### DIRECTIONS
Pick up the setup guide below for the Sulu admin panel for failed messages and continue it from the point where it stops.

### TEXT
- - -
This package provides a Sulu admin panel for managing the failed messages in the failure queue of symfony/messenger.
Via the admin panel you are able to check the error/exception details of each failed message, and you can trigger a requeue/retry if needed.
failed-queue-sulu.mov
composer require tailrdigital/sulu-messenger-failed-queue-bundle
Make sure the bundle is activated in config/bundles.php
:
Tailr\SuluMessengerFailedQueueBundle\SuluMessengerFailedQueueBundle::class => ['all' => true]
You need to manually register the failed queue admin controller routes in the file config/routes_admin.yaml
.
# config/routes_admin.yaml
tailr_failed_queue:
resource: '@SuluMessengerFailedQueueBundle/Presentation/Controller/Admin'
type: attribute
prefix: /admin/api
Register an additional module in your admin's node dependencies via assets/admin/package.json
:
{
"dependencies": {
"sulu-messenger-failed-queue-bundle": "file:node_modules/@sulu/vendor/tailrdigital/sulu-messenger-failed-queue-bundle/assets/admin"
- - -
### RECORDED INFORMATION

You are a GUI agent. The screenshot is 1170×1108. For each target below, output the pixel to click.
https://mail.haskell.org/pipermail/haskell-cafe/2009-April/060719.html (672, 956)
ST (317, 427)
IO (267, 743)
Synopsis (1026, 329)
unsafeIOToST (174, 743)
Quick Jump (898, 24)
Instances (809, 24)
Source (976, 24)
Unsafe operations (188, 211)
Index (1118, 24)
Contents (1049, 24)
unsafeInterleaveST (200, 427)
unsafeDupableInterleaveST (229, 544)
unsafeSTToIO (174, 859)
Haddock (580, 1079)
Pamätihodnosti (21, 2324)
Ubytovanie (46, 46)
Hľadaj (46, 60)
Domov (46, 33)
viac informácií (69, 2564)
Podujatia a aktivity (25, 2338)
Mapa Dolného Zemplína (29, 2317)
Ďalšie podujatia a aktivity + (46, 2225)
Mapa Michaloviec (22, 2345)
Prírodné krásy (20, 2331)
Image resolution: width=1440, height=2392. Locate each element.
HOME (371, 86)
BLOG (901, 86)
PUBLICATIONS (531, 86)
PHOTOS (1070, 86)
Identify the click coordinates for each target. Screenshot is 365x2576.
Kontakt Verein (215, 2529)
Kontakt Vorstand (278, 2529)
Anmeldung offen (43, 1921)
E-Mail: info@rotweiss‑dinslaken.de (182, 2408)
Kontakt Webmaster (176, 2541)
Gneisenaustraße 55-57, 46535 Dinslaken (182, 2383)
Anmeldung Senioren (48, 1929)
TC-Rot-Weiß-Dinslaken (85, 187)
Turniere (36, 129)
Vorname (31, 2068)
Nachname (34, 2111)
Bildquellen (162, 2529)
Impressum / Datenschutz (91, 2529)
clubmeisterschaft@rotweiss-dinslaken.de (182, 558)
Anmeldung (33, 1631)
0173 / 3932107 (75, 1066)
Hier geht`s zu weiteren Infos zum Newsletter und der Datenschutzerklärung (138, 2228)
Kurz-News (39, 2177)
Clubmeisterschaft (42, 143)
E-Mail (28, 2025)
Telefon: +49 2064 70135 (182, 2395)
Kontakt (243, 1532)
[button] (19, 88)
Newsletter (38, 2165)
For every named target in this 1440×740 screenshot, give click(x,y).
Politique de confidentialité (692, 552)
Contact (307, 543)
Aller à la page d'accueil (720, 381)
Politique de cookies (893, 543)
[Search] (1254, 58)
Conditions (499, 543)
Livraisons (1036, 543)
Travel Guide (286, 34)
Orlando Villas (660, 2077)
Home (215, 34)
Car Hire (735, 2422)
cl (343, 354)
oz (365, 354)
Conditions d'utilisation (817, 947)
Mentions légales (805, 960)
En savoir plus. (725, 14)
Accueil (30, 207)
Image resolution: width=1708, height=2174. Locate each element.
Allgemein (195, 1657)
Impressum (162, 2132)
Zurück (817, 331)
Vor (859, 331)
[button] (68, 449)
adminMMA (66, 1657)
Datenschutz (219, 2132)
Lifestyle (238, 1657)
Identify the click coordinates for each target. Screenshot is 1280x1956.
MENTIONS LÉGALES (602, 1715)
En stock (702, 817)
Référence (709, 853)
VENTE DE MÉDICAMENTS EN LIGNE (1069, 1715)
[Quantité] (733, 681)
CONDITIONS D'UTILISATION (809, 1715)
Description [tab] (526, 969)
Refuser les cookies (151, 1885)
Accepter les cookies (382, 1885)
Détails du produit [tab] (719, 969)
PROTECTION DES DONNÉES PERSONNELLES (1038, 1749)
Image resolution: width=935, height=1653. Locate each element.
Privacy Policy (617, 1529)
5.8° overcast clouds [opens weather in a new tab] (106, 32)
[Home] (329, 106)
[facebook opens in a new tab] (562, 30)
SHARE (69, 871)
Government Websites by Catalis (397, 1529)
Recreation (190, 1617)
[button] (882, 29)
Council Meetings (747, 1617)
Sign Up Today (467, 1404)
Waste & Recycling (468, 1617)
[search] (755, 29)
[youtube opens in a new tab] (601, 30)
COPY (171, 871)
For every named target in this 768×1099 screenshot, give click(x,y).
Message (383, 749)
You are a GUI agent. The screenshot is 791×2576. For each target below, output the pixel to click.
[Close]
- - -
### OUTPUT FOR THIS EXERCISE
}
}
Make sure to load the additional node module in your admin's assets/admin/index.js
or assets/admin/app.js
file:
import 'sulu-messenger-failed-queue-bundle';
cd /app/assets/admin
npm install
npm run watch
You can set up the symfony/messenger queue according to this example configuration inside config/packages/messenger.yaml
# config/packages/messenger.yaml
framework:
messenger:
failure_transport: failed
transports:
async: '%env(MESSENGER_TRANSPORT_ASYNC_DSN)%'
failed: 'doctrine://default?queue_name=failed'
Make sure you've set the correct permissions in the Sulu admin for this package. Go to Settings > User Roles and enable the permissions you need. Afterwards you could find the Failed Queue view/panel via Settings > Failed Queue.
If you have a non-default failure queue configuration, you are able to overwrite our default settings by creating a config/packages/sulu_messenger_failed_queue.yaml
file.
# config/packages/sulu_messenger_failed_queue.yaml
sulu_messenger_failed_queue:
failure_transport_service: 'messenger.transport.failed_high_priority' # Default 'messenger.transport.failed'
failure_transport_table: 'failed_messages' # Default 'messenger_messages'
failure_transport_queue_name: 'failed_high_priority' # Default 'failed'
If needed you can define the configured (failed) transport service definition or alias name via failure_transport_service
.
On the other hand you could modify the database table name via failure_transport_table
and define the (failed) queue name via failure_transport_queue_name
.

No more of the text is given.